## [TASKS FOR THIS EXERCISE]
A – In the discussion of religion and anticlericalism, since when has one writer's family been anti-clerical?
B – Reproduce the part of the discussion of religion and anticlericalism that opens with the words containing "the competition (very" and closes with "local gang boss.".

## [QUOTED PASSAGE]

------------------------------------------------------------------------

This is true... which is why any institution needs to be kept under
the microscope of open scrutiny.
In the religious domain, it is simpler: *all* institution, betrays,
just by their existence, any of their message.
You would probably describe me as being liberal, but I certainly do
not ascribe to any dictum that I respect the institution of or
practice of religion. Quite frankly I do not. Especially organized
religion, which is a lot like organized crime IMO, sharing with it
many of the same characteristics and practices.
I agree 100%. This makes me only anticlerical, though. Not against
religion. (Nor religious communities, nor even religious state/
country, as religion can be taught through example. But it cannot be
installed by force, nor even by votes. In fact religion like science
can develop through practice, research, and "exemplary
behaviors" (yet never named as such).
Agreed. I am one whose life has been - at least in part -
characterized by my own spiritual quest, but I am fervently anti-
clerical... my family has been anti-clerical since the Napoleonic
wars; I continue in this tradition.
Nice :)
My parents were religious-atheists, that is "strong atheist" when
young, but then they became anti-religious/agnostic, and even
slightly believer, when getting older. But all my grandparents where
religious (jewish, christians, strong atheists).
My Italian great grandmother, who was anti-clerical all her life and
who did not attend church began to make the sign of the cross - when
she was well into her 90s. My father jokingly asked her what she was
doing one day - that she had never believed all her life, why was
she going through the rituals of Catholic believers. And she
responded with a twinkle in her eyes - "you never know". Evidently,
she was taking out an insurance policy J
Sort of Pascal wag, but why the cross? People seems often to believe
that the truth is either no religion or their parent religion, but
have difficulties to conceive that it might that some religion is 45%
correct, and that another religion could be 46% correct, and that all
religion can be correct on something and false on some other things.
Best,
Bruno
Cheers,
Chris
A few examples of some shared characteristics: murdering (or
shunning) those who attempt to leave; murdering (or marginalizing)
the competition (very mob like behavior); demanding protection money
from those under its control - the tithes to the church are they
really that different from protection money to the local gang boss.
I could go on, the ways in which religion and organized crime
operate is quite numerous.
Totally agree. But the culprit is not the religion, nor money, nor
the trade union, etc. the culprit is in the humans, who for special
short term interest pervert the original thing. A bit like in a
cancer, the culprit is not the blood cells which feed the tumor, but
the cancerous cell which "perverts" the sanguine system to feed the
tumor.

------------------------------------------------------------------------

## [SOURCE DATA]

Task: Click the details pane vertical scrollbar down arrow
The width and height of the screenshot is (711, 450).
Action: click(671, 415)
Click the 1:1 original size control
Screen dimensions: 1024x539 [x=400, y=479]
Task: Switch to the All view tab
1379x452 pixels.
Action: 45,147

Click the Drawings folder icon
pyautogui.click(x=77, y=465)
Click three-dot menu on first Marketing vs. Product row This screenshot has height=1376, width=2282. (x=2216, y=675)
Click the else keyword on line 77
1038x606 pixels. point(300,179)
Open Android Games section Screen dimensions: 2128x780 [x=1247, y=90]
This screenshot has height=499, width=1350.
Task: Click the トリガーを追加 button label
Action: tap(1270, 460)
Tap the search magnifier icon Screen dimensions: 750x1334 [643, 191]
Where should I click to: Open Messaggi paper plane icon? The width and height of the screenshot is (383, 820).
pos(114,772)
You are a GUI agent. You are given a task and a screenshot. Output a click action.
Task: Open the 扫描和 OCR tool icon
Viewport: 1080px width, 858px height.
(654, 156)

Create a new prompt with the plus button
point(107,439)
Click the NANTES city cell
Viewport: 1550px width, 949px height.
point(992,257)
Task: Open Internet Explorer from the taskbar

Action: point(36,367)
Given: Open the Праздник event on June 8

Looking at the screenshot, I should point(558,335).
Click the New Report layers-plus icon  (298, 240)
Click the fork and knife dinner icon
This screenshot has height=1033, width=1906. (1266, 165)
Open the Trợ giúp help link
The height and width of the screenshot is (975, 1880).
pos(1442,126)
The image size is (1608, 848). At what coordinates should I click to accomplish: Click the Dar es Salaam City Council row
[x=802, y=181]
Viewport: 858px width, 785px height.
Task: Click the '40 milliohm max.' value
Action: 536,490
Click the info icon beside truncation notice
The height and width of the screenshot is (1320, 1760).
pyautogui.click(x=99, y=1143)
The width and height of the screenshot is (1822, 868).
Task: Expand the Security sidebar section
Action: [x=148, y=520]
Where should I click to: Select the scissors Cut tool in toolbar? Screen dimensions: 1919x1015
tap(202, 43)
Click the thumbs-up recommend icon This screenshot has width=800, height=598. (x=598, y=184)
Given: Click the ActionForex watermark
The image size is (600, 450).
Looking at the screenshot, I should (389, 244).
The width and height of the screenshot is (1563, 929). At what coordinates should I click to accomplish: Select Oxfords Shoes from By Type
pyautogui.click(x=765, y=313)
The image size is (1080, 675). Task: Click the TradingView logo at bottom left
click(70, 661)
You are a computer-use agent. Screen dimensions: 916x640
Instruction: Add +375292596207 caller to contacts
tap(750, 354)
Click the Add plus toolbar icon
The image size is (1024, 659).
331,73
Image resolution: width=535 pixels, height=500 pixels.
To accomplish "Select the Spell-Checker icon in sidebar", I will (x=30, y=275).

------------------------------------------------------------------------

## [OUTPUTS IN ORDER]
A – Since the Napoleonic wars.

B –
the competition (very mob like behavior); demanding protection money
from those under its control - the tithes to the church are they
really that different from protection money to the local gang boss.